The Journal of American Physicians and Surgeons is published by the Association of American Physicians and Surgeons (AAPS), a national organization representing physicians in all specialties since 1943.


  1. One of the clues there is a problem is the list of “side effects”. I was once told by a drug company that anything that occurred in more than 2% of the participants in a drug trial had to be listed as a “side effect”, including colds, menstrual pain, runny nose, headaches, etc. I can’t recall what the side effect I called the company about was, but it was so ridiculous I actually called the company to ask how in the world this was a side effect. This kind of explained the list of “side effects” you hear on drug ads. I’m sure part of this is a CYA on the part of the drug companies (not that it helps—lawyers always claim people are too stupid to understand what the drug they are being given may do) but it makes understanding actual drug effects very difficult.

    Congratulations on being heard by some in the medical community. Hope it helps.

  2. Milton Hathaway

    Ok, *FINE*, I ordered your damn book.

    Happy now?

    Sheesh, the last time I spent this much money on a book was Knuth volume 2.

  3. I think we want to be careful not to completely disregard outcome bases. Just because we can’t measure something, that does not mean we should as it doesn’t exist. We can measure it later. Briggs seems to be calling for the sort of pragmatics that held American theoretical sciences back in the 19th century. I agree with much of his critiques of statistical modelling, but let’s not get carried away. We can surely agree spewing unlimited pollution into the air would probably not be a good thing without having to measure anything.


  4. Milton: The question is “Are you happy now”?

    JMJ: Watch it. Michael Mann nearly lost his job with that claim—we don’t need him anymore if we can just look out the window and see climate change. Plus, without measurement, how would you know what pollutants are out there and if they are being reduced or removed? I think Exxon would love your idea though—they could just change the color of the steam coming out of the stacks and claim they took care of the problem. Maybe measurement isn’t such a bad thing in the long run? (Then, of course, we have to define “pollution”, which is another whole scientific quandary. There are tons of pictures of water vapor coming out of stacks and that’s with the articles on the colorless, invisible gas CO2—a clear attempt to associate CO2 with pollution and calling water vapor pollution hoping no one knows the difference). Things are never as simple as some would like them to be.)
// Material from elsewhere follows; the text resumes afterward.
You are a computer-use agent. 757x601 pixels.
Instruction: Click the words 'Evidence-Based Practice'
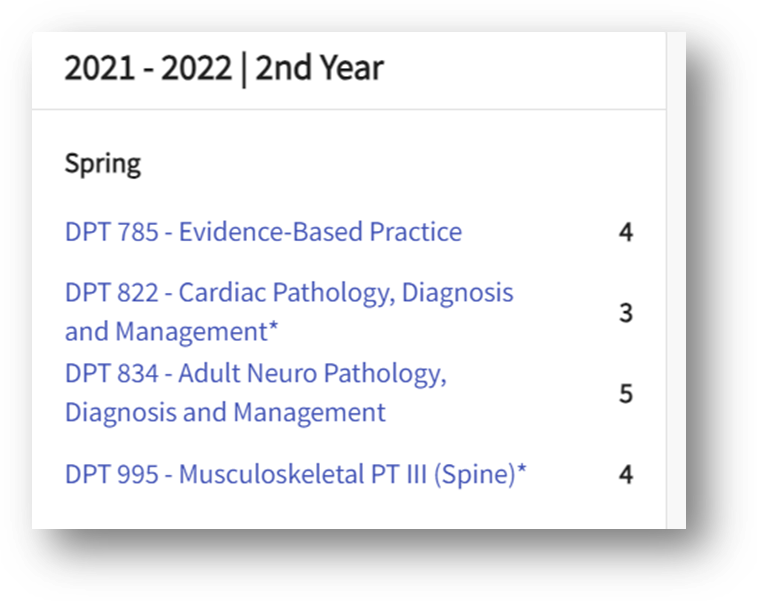tap(321, 232)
  5. Pharmacology and toxicology 101 is thus: dose and route make both the medicine and the poison. A poison chemically is simply the situation where desired chemical reactions can’t happen sufficiently in the face of competition from undesired chemical reactions. Thus it is the case that oxygen concentrations above a locally tolerable limit are poisonous for anaerobically metabolizing organisms, while for aerobes, it is the lack of the sufficient concentration of oxygen which is a poison.

    It seems to me that if these folk understood the chemical realities of embodied life, they’d not be so quick to call emissions pollution without taking chemical realities into account. On the other hand, this political sitation is just what the progressive tyrants want. That is one reason why the physically absurd notion of linear-no threshold harm is used.